The mapping is to the US educational-system grade levels.
The levels go from 0 (kindergarten) to 16 (fourth year of college).
The initial release version is coded as 1.4.
It was released on GitHub in March 2024.
It has mappings for 126,423 words (including inflectional variants).
The paper describing this project
Mapping of American English vocabulary by grade levels
was published in 2024, in the
ITL - International Journal of Applied Linguistics
https://www.jbe-platform.com/content/journals/10.1075/itl.22025.flo
A prepublication draft is available here.
First, multiple vocabulary lists were collected from schools, educational organizations, and other sources.
Grade-level designations for each word were averaged.
This provided the initial mapped collection.
Then, a statistical method (GBM regression) was used to learn to predict the grade levels for words in the initial collection.
The model was then applied to extrapolate the grade-level scores for thousands of additional words.

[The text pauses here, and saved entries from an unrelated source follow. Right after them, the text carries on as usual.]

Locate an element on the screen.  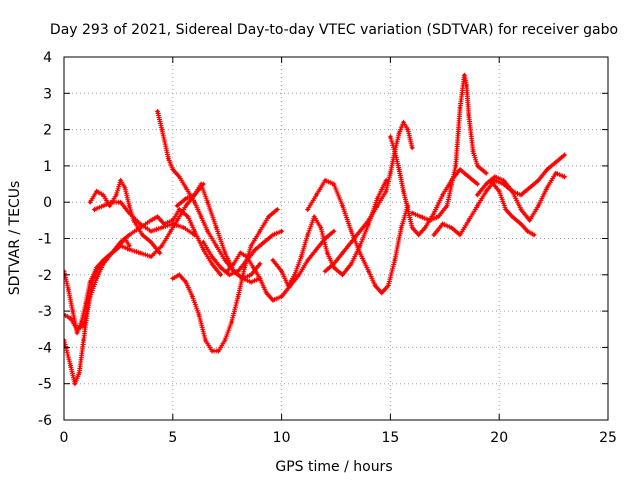
y-tick-label: -3 is located at coordinates (45, 312).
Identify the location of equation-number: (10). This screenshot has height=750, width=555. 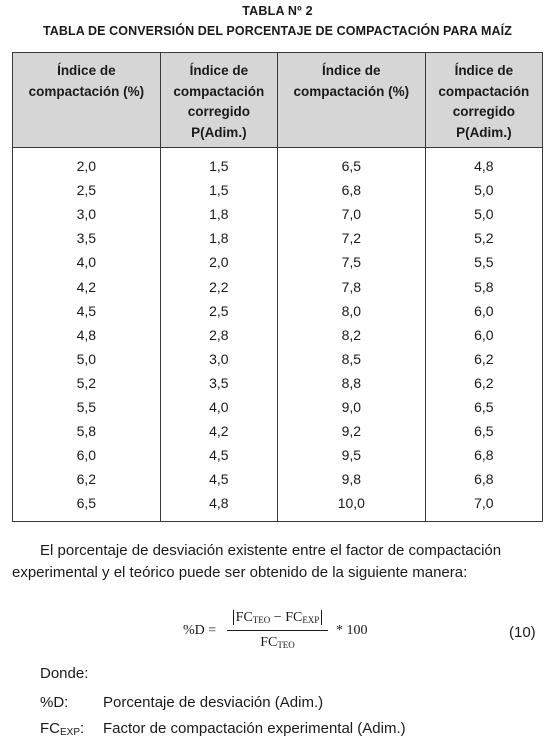
(522, 632).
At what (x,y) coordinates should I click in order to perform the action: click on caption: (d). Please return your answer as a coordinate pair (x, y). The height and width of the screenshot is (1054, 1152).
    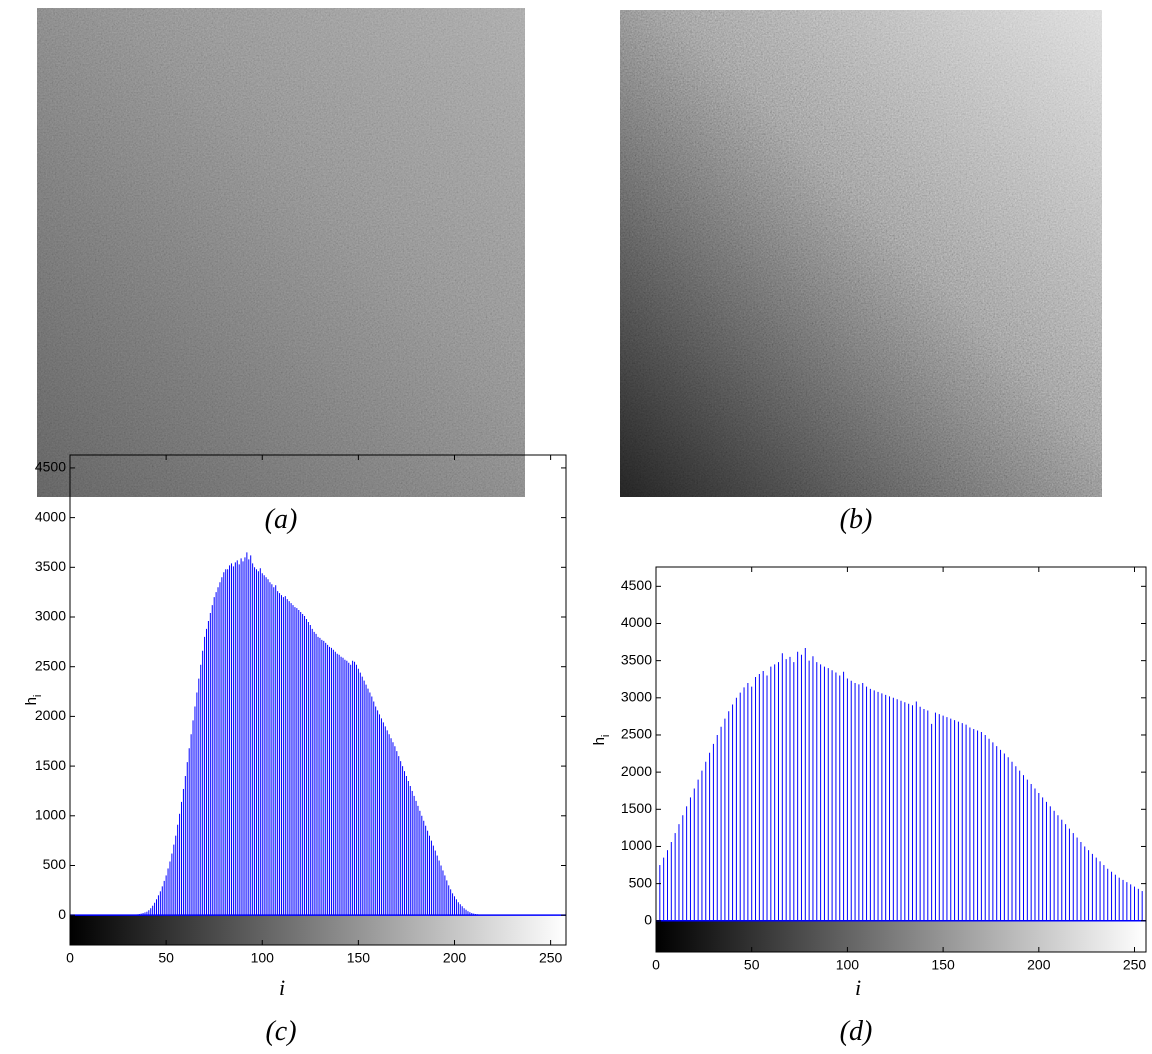
    Looking at the image, I should click on (856, 1032).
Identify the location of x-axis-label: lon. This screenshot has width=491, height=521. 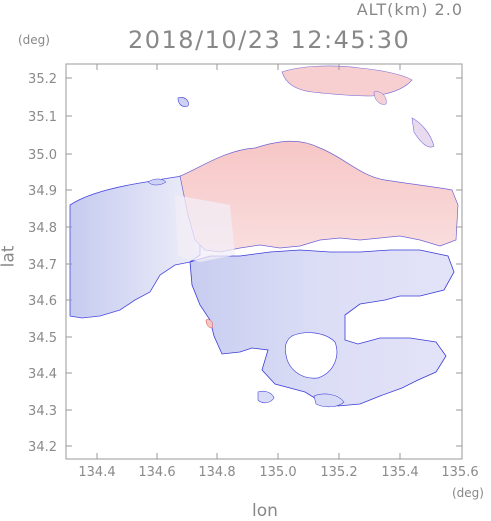
(265, 511).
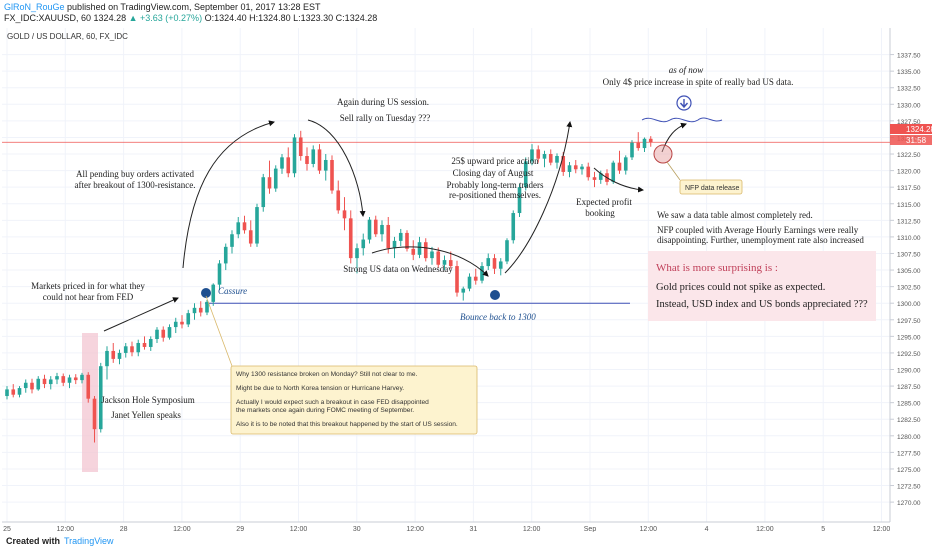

The designations in the VXGL list represent the grade levels at which the words might typically be expected to be known by students.

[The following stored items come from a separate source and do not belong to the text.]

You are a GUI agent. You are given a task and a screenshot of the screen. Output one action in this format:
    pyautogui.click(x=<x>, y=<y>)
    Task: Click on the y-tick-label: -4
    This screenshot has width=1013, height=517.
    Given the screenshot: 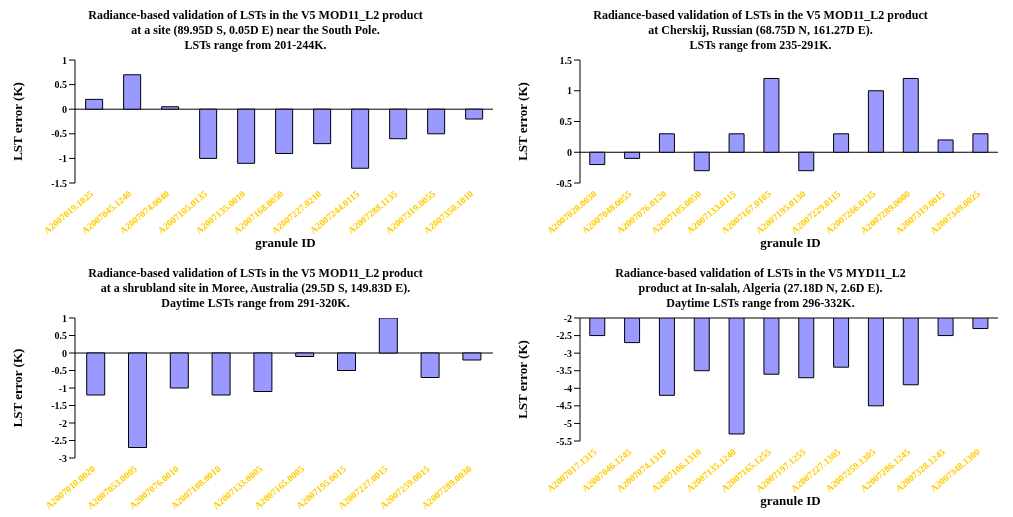 What is the action you would take?
    pyautogui.click(x=568, y=388)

For example if word, e.g. escapade, is marked with grade level 8.6,
it implies that 'educators' (i.e. teachers, publishers, test developers, etc.)
may expect this word to be known in the 8th grade (after the mid-year? 😄 ).
That means that at least the most familiar sense of a word would be expected to be known at the listed level.
This is not the same as describing which words are actually known (on average) at a given grade level. See the research paper for an explanation of the differences.
A tradition of publishing grade-level vocabulary lists existed in the USA for many years (see references in the paper). The current list might be considered an upgraded list in this tradition, providing a mapping for about 126K English words.
Word complexity is usually considered to be the property of the word itself (its structure, meaning, etc.). Difficulty involves the interaction between the word, the student (e.g. a reader), the context and the task. But overall, words from higher grade levels are expected to be more complex or be more difficult for most students.